Forest Service seeks private help with urban forests

Forest Service seeks private help with urban forests

To combat the "assault from urban neighbors and budget cuts" on national forests near cities, the U.S. Forest Service is turning to the private sector for help.

Fewer than two dozen national forests are classified as urban, but they get nearly 33 percent of all forest visitors, up 50 percent since 1980. During the same time, the funds appropriated to manage recreation in these forests has declined 25 percent.

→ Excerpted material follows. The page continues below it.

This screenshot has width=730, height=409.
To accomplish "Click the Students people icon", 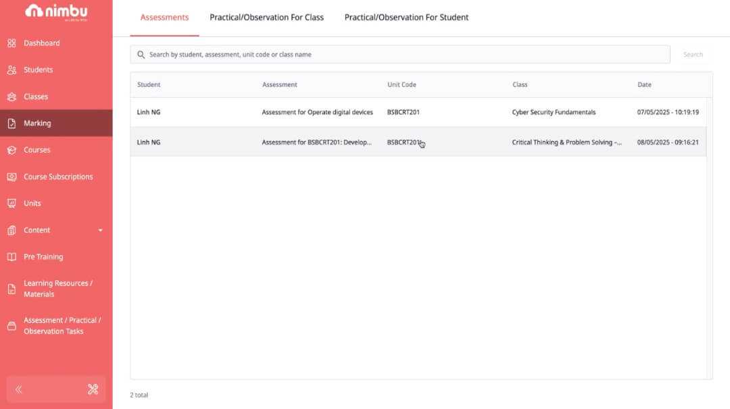I will tap(11, 70).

For example, California's San Bernardino National Forest is now busier than either Yellowstone or Yosemite National parks, and its wilderness management budget has declined $800,000 in four years. San Bernardino Forest Supervisor Gene Zimmerman: "The job we face is an impossible one."

The San Bernardino is "leading the trend" of national forests forming "stronger partnerships" with corporations, "several of which have economic interests in the forest." Partners include Arrowhead Mountain Spring Water Co., Mitsubishi Cement Corp. and Snow Valley Ski Resort.

USFS officials "acknowledge the danger that corporate partners could maneuver forest policy to their own advantage." Honda dealers have given San Bernardino managers a small fleet of cars and all-terrain vehicles.

Rick Cables, supervisor of two national forests that border Denver and Colorado Springs: "But where else can you go? The taxpayers aren't going to bail us out" (Frank Clifford, Los Angeles Times, 11/3).